Dalam perjalanan pulang dari Jakarta kemarin, di kereta gw dapet temen duduk seorang bapak tua. Beliau pemilik usaha kecil yang membuat mesin-mesin, biasanya untuk kebutuhan industri makanan. Sepanjang jalan, bapak itu bercerita tentang perjalanan karirnya hingga saat ini, serta suka duka jadi pengusaha mesin pabrik.

Di satu titik, beliau ngebandingin beberapa pelanggannya. Pelanggan favoritnya adalah seorang juragan makanan asal Sumatra. Pengusaha ini adalah orang yang menghargai pengusaha kecil seperti temen duduk gw. Ga banyak nawar, transfer uang lancar, kalo ngundang ke pabrik servisnya memuaskan, pokonya orangnya 'ngerti'. Sementara pelanggan lain dari Jawa, udah nawarnya kebangetan, transfer uang dikit2, ngundang ke pabrik boro2 servis, uang makan aja ga ada, alias 'ga ngerti'.

Berkali-kali bapak temen duduk gw ini mengeluhkan perlakuan dari pelanggan2nya yang 'semena-mena', 'ga ngerti' ama pengusaha kecil kaya beliau. Dan akhirnya, setelah proyek selesai, beliau meninggalkan pelanggannya yang 'semena-mena' itu tanpa sepatah kata.

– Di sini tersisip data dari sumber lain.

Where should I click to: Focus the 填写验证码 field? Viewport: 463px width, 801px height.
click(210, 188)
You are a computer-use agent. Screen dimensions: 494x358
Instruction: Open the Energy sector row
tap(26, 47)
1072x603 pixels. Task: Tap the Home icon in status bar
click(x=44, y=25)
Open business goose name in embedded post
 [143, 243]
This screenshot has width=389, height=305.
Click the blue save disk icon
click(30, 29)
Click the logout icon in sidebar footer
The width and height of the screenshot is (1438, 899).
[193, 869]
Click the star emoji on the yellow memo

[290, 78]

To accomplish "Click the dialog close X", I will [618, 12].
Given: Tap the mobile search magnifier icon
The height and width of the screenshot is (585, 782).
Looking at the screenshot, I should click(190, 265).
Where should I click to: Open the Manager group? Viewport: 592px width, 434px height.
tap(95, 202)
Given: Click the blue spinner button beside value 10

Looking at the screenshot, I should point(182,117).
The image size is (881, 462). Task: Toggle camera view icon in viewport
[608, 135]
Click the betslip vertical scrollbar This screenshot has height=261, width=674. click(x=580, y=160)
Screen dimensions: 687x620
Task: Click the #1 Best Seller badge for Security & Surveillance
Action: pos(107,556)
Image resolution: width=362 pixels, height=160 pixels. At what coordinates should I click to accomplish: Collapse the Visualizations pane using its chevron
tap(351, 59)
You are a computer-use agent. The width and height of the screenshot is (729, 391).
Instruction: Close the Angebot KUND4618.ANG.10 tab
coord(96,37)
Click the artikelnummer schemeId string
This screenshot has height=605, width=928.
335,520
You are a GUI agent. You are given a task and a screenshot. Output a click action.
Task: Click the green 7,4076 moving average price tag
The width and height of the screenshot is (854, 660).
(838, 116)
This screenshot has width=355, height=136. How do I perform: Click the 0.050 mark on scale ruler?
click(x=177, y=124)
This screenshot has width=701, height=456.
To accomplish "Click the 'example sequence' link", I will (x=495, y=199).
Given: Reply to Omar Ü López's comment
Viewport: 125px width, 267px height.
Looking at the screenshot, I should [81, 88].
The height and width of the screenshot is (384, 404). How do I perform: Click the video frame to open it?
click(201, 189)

Yang gw heran, adalah kenyataan bahwa bapak ini ga pernah ngasi pendapatnya, ngeluarin uneg2 akibat perlakuan 'semena-mena' dari pelanggan2 yang 'ga ngerti'. Beliau pengen para pelanggannya yang lain bersikap seperti pelanggan favoritnya, memperlakukannya dengan 'pantas'. Minta dimengerti, tapi ga pernah ngasi tau caranya. Tiap diperlakukan 'semena-mena' cuman diem aja, tapi tiba2 memutuskan hubungan bisnis tanpa pemberitahuan sebelumnya.

Gw kira, ini akibat dari budaya yang mengajarkan bahwa menuntut, terutama pada majikan, adalah menyalahi sopan santun. Dalam hal ini, bapak temen duduk gw memposisikan dirinya sebagai orang kecil, yang perannya lebih banyak ditindas, tapi tidak dapat melakukan banyak hal untuk keluar dari penindasan karena menuntut hak adalah tidak pada tempatnya. Bahkan untuk biaya pun, dia menyerahkan pada pelanggan untuk menentukan besar keuntungan. "Terserah bapak aja". Kalo gede, sumringah. Giliran mepet, mukanya ikutan sepet. Jadi akhirnya, yang bisa dilakukan hanya memberi penilaian dan mengkritik orang. Ini rendah hati opo rendah diri ?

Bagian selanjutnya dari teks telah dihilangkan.